A New TTZ Feature Extracting Algorithm to Decipher Tobacco Related Mutation Signature Genes for the Personalized Lung Adenocarcinoma Treatment

Abstract

The big percentage of lung adenocarcinomas (LUAD) arising in lifetime nonsmokers and the low sensitivities of known major tobacco biomarkers urgent the identification of real molecular signatures for corresponding personalized treatment. Moreover, cancer is presumed to have a symptomatology strongly dependent on modules of functionally-related genes rather than on a unique important gene. Our aims, therefore, are to identify signature genes by optimizing the tobacco exposure pattern (TEP) classification model and to uncover their interaction relationships at different molecular levels. A new method, TTZ, is proposed to extract features as input variables to TEP classification model. Based on the Z-curve method, TTZ is able to extract features not only from mutation frequencies but also from sequencing information of insertions and deletions. Two independent LUAD datasets, The Cancer Genome Atlas (TCGA) and Broad data, are downloaded to train and test the TEP classification model. Thirty-four genes are identified as tobacco related mutational signature genes with the accuracies of 93.55% and 92.65% for train and validation data, respectively.

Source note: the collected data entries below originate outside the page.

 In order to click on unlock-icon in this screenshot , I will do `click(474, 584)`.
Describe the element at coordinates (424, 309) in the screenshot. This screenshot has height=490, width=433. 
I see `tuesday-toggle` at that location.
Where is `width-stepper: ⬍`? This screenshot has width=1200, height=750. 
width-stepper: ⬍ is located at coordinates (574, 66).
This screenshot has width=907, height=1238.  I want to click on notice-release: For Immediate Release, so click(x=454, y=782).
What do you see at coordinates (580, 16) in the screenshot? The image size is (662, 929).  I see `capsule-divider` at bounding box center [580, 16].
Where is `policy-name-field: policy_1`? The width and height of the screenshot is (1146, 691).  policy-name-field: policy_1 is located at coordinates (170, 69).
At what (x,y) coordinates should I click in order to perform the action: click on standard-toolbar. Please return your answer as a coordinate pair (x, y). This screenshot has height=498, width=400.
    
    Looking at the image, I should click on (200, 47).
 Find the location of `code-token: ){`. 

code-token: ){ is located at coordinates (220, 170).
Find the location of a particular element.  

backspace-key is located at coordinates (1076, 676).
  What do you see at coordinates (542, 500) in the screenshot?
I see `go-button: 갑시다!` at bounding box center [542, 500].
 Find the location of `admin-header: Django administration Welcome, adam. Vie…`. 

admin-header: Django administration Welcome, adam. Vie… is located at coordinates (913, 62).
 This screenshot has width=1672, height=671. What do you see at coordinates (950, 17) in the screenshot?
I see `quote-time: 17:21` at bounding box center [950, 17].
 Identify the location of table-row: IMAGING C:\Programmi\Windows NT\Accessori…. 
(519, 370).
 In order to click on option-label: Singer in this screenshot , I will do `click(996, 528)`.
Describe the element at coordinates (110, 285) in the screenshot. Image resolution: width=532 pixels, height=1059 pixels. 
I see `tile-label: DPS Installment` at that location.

The inference of genetic and protein-protein interaction (PPI) networks uncover that LAMA1, EGFR, KRAS and TNN are the most connected core genes. Six signature genes are proved significantly involved in the cilium damage pathway, which is considered as one of the root causes of lung cancer. The identified signature genes may serve as potential drug targets for the precision medicine of LUAD. Most importantly, the TTZ feature extracting method can be easily extended to other disease or cancer related mutational signature identification issues.